Las travesuras de Edmundo Torrejón Jurado (II)
Una biblioteca fue el comienzo de una carrera llena de poesía y premios.
En la casona de la Bolívar y Suipacha, su familia amasó una pequeña biblioteca. Muchos de los libros están autografiados por sus autores. Hay de todo un poco, y fue el lugar que le abrió el mundo a Torrejón Jurado. “Leía en la tarde, la gente se reunía, se hablaba de literatura, venían personas de la talla de Javier Campero y Octavio Conde”, relata Edmundo a Pura Cepa.
La afición del joven estudiante de secundaria lo hizo publicar obras muy pronto en lo que en ese entonces fue el Periódico Antoniano. Mientras se acercaba más a la literatura, Torrejón Jurado también encontraba su pasión por la medicina. Su familia pudo enviarlo a estudiar a La Plata, Argentina, donde siguió escribiendo. “Nunca dejé de escribir. Con la poesía saqué un premio allá y me publicaron en El Día de La Plata. Llegado acá, publiqué Alfa, mi primer poemario, que fue premio nacional de poesía en Potosí”.
“No conocí vida de estudiante”
Esa vez, le ganó a Alberto Guerra Gutiérrez, “semejante personaje”, recuerda Edmundo, quien se enteró mucho después, de boca de Wilson Mendieta Pacheco, que había sido parte del tribunal, que Guerra había reclamado aquel resultado. “Después fue mi gran amigo, estuvo en la casa”, pero Torrejón Jurado jamás le mencionó lo que sabía. “Así fue mejor”, sonríe el poeta.

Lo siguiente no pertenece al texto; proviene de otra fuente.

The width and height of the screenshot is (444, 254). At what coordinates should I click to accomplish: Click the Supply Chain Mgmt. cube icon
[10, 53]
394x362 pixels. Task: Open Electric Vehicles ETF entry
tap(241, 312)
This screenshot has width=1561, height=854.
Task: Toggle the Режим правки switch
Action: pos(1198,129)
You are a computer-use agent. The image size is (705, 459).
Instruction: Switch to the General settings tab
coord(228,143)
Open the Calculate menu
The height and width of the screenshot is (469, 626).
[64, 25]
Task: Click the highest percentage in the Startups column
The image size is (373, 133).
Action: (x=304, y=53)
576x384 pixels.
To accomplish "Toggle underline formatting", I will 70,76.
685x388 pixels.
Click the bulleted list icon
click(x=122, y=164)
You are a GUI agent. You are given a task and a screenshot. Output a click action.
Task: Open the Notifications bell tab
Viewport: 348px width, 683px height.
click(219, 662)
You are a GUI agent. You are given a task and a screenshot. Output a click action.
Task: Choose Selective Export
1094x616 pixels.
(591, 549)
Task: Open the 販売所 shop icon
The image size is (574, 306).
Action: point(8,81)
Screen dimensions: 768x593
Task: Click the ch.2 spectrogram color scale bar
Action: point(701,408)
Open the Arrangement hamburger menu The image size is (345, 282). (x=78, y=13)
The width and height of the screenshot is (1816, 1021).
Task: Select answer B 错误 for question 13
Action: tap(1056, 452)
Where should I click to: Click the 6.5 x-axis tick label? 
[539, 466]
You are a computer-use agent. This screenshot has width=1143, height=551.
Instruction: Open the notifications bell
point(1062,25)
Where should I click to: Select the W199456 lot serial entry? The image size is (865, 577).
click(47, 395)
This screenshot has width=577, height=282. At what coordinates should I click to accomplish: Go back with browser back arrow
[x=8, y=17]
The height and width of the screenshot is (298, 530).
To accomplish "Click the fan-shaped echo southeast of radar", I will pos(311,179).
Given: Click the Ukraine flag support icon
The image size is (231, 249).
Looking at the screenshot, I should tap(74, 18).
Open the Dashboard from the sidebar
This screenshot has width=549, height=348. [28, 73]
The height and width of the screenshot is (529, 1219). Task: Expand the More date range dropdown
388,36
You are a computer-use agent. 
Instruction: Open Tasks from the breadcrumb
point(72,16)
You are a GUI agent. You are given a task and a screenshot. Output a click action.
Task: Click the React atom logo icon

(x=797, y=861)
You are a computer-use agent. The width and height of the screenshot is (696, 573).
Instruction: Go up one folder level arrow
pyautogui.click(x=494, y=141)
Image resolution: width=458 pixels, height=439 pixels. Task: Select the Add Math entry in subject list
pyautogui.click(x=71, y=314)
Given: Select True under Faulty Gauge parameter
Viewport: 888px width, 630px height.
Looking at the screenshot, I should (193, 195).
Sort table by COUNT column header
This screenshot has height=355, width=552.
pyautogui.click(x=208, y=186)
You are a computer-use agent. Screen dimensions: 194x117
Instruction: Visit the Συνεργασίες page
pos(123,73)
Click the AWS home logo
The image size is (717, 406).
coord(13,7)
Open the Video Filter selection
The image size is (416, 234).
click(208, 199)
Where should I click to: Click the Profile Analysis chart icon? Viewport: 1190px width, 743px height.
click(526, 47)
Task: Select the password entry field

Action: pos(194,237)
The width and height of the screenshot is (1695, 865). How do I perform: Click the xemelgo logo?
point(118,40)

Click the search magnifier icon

En La Plata, hizo también una carrera gracias a la poesía, que influyó en su trayectoria médica. Edmundo recibía un estipendio más que suficiente de su familia, pero él supo hacer su dinero con su propia capacidad. Sacó medallas de oro y plata en la Facultad de Medicina, lo que le abrió la puerta a ser ayudante de anatomía, puesto con el que ganaba 50 dólares de aquellos tiempos. “Los tarijeños vivían con 40”. En farmacología hizo lo mismo, así que ya tenía 100 dólares al mes. “No conocí vida de estudiante”, relata.
A Edmundo le alcanzó para comprarse un auto y alquilar un chalet a medias con el hijo de una familia millonaria de Mar del Plata, incluyendo personal de servicio. Todas estas comodidades le permitieron seguir escribiendo y publicando. Cuando se fue a Buenos Aires para hacer residencia de cirugía, empató en quinto puesto con un bonaerense. El tribunal llamó a los contendientes. Sus credenciales eran idénticas, excepto por los intereses y habilidades personales, que eran las que definirían quién se quedaba con el puesto.
“El otro era un altote, apellidaba tantos, jugaba en Los Pumas de Belgrano, donde entra la crema de Buenos Aires”. Edmundo sólo tenía su poesía publicada y sus premios, pero fue suficiente para que el tribunal lo eligiera. Pasó su residencia en La Boca, atendiendo una infinidad de estibadores. “No había grúas, como ahora, tenían un brazo más largo que el otro. Cuántas peleas, cuántas heridas”, recuerda.
En esos rumbos, el poeta se hizo de amigos y vivió también la bohemia. “Todavía debe haber un poema mío en Spadavecchia, el boliche más importante de La Boca”, se ufana. Llevó una doble vida de cirujano y poeta, y ya cuando dejó Buenos Aires solía sorprender a sus colegas, cirujanos de renombre, que saludaban al visitante pensando que llegaba a dar alguna conferencia médica. “No”, les decía, “vengo a recibir un premio de poesía”.